Please copy the rows below word for word, all of them, and leave the pictures out.
· · · ·
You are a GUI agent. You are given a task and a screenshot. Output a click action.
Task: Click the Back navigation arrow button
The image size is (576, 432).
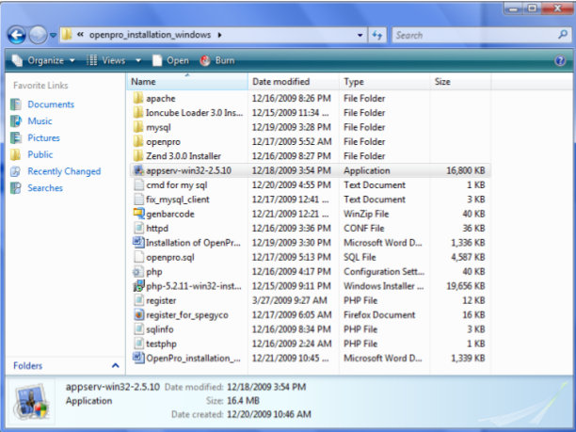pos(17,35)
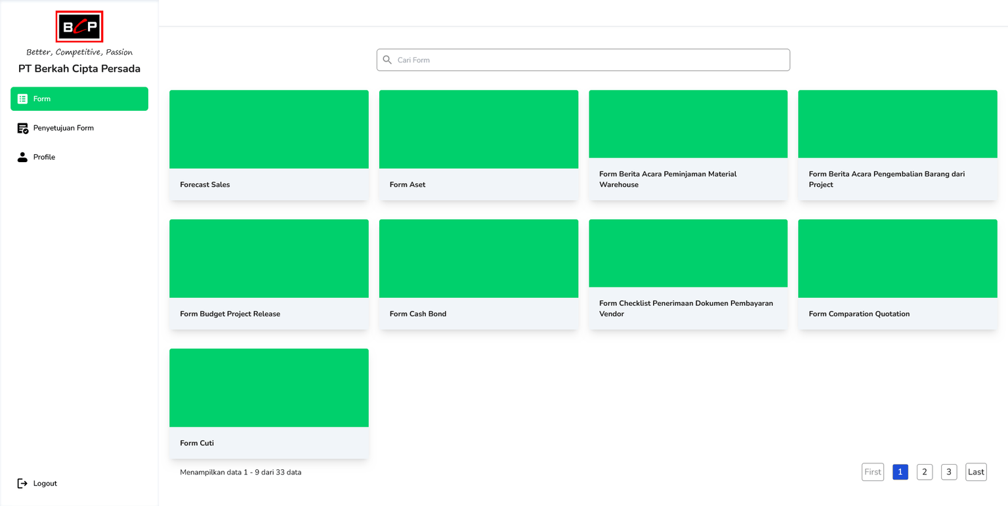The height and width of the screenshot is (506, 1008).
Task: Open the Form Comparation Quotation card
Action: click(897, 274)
· · · ·
**Written solution**
You are a GUI agent. You are given a task and a screenshot. Output a click action.
Task: Click the Back navigation arrow button
The image size is (576, 432).
pos(17,35)
The height and width of the screenshot is (506, 1008).
Task: Open the Form Comparation Quotation card
Action: click(897, 274)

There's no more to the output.